(Input data)

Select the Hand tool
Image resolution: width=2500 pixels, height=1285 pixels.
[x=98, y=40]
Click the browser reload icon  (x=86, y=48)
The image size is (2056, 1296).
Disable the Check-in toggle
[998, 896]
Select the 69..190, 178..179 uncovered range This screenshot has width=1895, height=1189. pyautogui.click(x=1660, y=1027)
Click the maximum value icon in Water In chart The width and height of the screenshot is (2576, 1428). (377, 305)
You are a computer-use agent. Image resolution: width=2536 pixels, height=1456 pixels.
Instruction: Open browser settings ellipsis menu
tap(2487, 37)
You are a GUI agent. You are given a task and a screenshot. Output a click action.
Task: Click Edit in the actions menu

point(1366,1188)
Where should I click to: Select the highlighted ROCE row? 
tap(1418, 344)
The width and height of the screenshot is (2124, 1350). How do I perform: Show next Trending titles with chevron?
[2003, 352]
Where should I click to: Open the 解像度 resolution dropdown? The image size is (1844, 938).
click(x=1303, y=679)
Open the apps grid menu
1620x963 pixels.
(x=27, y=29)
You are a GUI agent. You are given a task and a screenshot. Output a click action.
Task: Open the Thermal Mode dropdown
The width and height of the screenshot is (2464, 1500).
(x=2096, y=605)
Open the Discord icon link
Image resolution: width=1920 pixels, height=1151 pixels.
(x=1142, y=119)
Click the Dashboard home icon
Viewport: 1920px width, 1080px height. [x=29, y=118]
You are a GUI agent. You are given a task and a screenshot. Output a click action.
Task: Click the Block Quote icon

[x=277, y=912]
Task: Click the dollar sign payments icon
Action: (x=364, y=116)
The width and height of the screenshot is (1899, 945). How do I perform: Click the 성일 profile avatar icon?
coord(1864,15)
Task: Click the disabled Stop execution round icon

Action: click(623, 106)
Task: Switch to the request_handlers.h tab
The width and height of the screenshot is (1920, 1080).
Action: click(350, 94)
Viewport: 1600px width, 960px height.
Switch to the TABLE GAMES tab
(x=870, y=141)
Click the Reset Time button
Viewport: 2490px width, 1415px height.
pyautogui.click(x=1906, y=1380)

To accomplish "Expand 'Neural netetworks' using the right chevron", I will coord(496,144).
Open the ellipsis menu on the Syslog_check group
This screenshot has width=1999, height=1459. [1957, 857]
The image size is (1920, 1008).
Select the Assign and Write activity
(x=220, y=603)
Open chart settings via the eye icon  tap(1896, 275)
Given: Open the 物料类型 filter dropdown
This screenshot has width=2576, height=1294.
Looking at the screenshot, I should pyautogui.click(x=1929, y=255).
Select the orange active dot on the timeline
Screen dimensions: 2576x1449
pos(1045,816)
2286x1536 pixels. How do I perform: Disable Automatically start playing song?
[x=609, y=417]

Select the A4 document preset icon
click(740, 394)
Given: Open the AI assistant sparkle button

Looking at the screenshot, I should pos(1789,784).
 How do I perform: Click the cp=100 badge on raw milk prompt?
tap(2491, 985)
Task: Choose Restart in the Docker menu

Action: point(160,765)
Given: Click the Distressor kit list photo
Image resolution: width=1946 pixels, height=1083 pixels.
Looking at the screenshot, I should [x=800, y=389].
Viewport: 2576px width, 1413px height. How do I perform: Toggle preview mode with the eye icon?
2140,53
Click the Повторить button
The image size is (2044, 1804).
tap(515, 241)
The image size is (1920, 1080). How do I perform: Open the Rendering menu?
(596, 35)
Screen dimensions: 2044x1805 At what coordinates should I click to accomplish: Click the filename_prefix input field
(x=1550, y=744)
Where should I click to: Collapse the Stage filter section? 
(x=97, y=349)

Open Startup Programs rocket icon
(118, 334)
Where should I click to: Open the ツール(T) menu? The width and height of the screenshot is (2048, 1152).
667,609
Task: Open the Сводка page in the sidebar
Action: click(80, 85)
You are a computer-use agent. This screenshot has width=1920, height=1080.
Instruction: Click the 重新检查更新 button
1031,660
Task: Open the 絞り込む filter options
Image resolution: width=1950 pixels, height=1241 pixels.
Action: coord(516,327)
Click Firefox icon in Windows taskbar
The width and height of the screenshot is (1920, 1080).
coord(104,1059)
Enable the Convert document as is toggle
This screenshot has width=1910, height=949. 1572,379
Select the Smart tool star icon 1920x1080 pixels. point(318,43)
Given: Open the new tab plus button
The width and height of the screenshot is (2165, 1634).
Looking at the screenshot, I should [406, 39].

(End Input data)

# Exercise:
Print each line of the data exactly as it was written.

# Solution for this exercise:
Select the Hand tool
Image resolution: width=2500 pixels, height=1285 pixels.
[x=98, y=40]
Click the browser reload icon  (x=86, y=48)
The image size is (2056, 1296).
Disable the Check-in toggle
[998, 896]
Select the 69..190, 178..179 uncovered range This screenshot has width=1895, height=1189. pyautogui.click(x=1660, y=1027)
Click the maximum value icon in Water In chart The width and height of the screenshot is (2576, 1428). (377, 305)
You are a computer-use agent. Image resolution: width=2536 pixels, height=1456 pixels.
Instruction: Open browser settings ellipsis menu
tap(2487, 37)
You are a GUI agent. You are given a task and a screenshot. Output a click action.
Task: Click Edit in the actions menu

point(1366,1188)
Where should I click to: Select the highlighted ROCE row? 
tap(1418, 344)
The width and height of the screenshot is (2124, 1350). How do I perform: Show next Trending titles with chevron?
[2003, 352]
Where should I click to: Open the 解像度 resolution dropdown? The image size is (1844, 938).
click(x=1303, y=679)
Open the apps grid menu
1620x963 pixels.
(x=27, y=29)
You are a GUI agent. You are given a task and a screenshot. Output a click action.
Task: Open the Thermal Mode dropdown
The width and height of the screenshot is (2464, 1500).
(x=2096, y=605)
Open the Discord icon link
Image resolution: width=1920 pixels, height=1151 pixels.
(x=1142, y=119)
Click the Dashboard home icon
Viewport: 1920px width, 1080px height. [x=29, y=118]
You are a GUI agent. You are given a task and a screenshot. Output a click action.
Task: Click the Block Quote icon

[x=277, y=912]
Task: Click the dollar sign payments icon
Action: (x=364, y=116)
The width and height of the screenshot is (1899, 945). How do I perform: Click the 성일 profile avatar icon?
coord(1864,15)
Task: Click the disabled Stop execution round icon

Action: click(623, 106)
Task: Switch to the request_handlers.h tab
The width and height of the screenshot is (1920, 1080).
Action: click(350, 94)
Viewport: 1600px width, 960px height.
Switch to the TABLE GAMES tab
(x=870, y=141)
Click the Reset Time button
Viewport: 2490px width, 1415px height.
pyautogui.click(x=1906, y=1380)

To accomplish "Expand 'Neural netetworks' using the right chevron", I will coord(496,144).
Open the ellipsis menu on the Syslog_check group
This screenshot has width=1999, height=1459. [1957, 857]
The image size is (1920, 1008).
Select the Assign and Write activity
(x=220, y=603)
Open chart settings via the eye icon  tap(1896, 275)
Given: Open the 物料类型 filter dropdown
This screenshot has width=2576, height=1294.
Looking at the screenshot, I should pyautogui.click(x=1929, y=255).
Select the orange active dot on the timeline
Screen dimensions: 2576x1449
pos(1045,816)
2286x1536 pixels. How do I perform: Disable Automatically start playing song?
[x=609, y=417]

Select the A4 document preset icon
click(740, 394)
Given: Open the AI assistant sparkle button

Looking at the screenshot, I should pos(1789,784).
 How do I perform: Click the cp=100 badge on raw milk prompt?
tap(2491, 985)
Task: Choose Restart in the Docker menu

Action: point(160,765)
Given: Click the Distressor kit list photo
Image resolution: width=1946 pixels, height=1083 pixels.
Looking at the screenshot, I should [x=800, y=389].
Viewport: 2576px width, 1413px height. How do I perform: Toggle preview mode with the eye icon?
2140,53
Click the Повторить button
The image size is (2044, 1804).
tap(515, 241)
The image size is (1920, 1080). How do I perform: Open the Rendering menu?
(596, 35)
Screen dimensions: 2044x1805 At what coordinates should I click to accomplish: Click the filename_prefix input field
(x=1550, y=744)
Where should I click to: Collapse the Stage filter section? 
(x=97, y=349)

Open Startup Programs rocket icon
(118, 334)
Where should I click to: Open the ツール(T) menu? The width and height of the screenshot is (2048, 1152).
667,609
Task: Open the Сводка page in the sidebar
Action: click(80, 85)
You are a computer-use agent. This screenshot has width=1920, height=1080.
Instruction: Click the 重新检查更新 button
1031,660
Task: Open the 絞り込む filter options
Image resolution: width=1950 pixels, height=1241 pixels.
Action: coord(516,327)
Click Firefox icon in Windows taskbar
The width and height of the screenshot is (1920, 1080).
coord(104,1059)
Enable the Convert document as is toggle
This screenshot has width=1910, height=949. 1572,379
Select the Smart tool star icon 1920x1080 pixels. point(318,43)
Given: Open the new tab plus button
The width and height of the screenshot is (2165, 1634).
Looking at the screenshot, I should [406, 39].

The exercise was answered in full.